▶ [Problem to solve]:
Do any lines in the data below contain "dialog"? If so, copy every one of them.

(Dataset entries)
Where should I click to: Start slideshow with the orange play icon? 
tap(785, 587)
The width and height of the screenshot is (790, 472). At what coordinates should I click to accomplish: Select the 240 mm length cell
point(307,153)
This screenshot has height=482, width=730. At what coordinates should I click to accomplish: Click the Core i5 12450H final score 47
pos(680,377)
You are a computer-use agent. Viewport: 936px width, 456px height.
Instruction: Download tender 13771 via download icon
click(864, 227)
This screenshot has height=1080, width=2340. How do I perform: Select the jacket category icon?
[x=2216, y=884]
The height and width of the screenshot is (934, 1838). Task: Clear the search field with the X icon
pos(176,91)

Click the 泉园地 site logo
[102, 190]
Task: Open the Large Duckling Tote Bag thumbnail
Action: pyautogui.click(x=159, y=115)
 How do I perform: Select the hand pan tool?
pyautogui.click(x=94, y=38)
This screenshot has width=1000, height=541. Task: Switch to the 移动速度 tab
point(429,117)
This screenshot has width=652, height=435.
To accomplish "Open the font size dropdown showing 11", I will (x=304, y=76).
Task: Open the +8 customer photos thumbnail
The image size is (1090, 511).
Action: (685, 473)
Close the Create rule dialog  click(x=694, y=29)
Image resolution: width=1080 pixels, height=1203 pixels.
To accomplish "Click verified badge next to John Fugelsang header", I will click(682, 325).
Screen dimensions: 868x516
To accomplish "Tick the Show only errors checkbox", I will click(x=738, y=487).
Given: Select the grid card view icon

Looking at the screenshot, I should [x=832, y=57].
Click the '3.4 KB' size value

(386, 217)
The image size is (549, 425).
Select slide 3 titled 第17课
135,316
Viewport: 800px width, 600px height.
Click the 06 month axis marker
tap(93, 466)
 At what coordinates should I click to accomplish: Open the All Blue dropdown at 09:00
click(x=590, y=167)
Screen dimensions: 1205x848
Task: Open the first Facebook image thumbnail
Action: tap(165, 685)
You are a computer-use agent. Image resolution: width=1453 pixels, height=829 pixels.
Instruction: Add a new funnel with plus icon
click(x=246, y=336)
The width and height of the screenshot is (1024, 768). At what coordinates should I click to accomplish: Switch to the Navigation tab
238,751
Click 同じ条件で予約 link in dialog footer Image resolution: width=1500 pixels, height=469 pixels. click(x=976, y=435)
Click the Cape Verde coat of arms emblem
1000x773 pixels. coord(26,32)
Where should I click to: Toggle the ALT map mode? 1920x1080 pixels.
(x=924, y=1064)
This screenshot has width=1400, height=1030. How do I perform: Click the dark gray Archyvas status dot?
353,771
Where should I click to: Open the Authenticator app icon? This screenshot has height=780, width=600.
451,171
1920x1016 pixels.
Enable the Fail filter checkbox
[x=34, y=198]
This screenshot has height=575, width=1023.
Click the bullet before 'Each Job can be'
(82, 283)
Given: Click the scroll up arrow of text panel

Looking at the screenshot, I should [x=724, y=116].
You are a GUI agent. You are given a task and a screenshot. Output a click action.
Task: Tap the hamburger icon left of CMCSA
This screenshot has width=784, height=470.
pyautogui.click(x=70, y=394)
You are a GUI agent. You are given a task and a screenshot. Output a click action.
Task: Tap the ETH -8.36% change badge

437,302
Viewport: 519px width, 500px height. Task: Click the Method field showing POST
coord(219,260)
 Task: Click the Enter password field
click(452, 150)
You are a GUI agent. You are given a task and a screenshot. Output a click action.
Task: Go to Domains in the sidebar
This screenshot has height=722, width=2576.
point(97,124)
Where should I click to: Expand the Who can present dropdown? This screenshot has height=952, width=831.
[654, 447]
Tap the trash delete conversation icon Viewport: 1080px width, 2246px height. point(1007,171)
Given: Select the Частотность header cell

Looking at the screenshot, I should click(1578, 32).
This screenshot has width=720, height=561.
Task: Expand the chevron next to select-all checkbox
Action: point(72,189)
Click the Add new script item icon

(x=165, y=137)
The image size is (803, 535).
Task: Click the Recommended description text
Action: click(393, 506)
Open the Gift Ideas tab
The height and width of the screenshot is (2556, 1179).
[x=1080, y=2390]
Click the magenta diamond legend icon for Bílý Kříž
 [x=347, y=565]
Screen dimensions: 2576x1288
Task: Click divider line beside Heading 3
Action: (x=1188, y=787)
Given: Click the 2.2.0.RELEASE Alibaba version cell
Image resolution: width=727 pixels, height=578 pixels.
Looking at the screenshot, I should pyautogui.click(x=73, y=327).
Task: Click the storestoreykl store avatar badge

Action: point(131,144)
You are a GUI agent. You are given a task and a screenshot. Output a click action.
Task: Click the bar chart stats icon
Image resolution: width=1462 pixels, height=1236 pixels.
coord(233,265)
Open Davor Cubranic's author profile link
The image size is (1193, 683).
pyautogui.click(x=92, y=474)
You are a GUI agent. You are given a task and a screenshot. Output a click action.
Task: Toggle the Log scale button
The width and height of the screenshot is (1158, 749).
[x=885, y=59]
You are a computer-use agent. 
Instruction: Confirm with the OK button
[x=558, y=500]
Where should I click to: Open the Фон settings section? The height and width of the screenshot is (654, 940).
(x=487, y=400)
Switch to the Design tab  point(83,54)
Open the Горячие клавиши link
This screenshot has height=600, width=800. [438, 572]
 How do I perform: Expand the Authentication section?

▶ [Response to the exercise]:
Close the Create rule dialog  click(x=694, y=29)
Click 同じ条件で予約 link in dialog footer Image resolution: width=1500 pixels, height=469 pixels. click(x=976, y=435)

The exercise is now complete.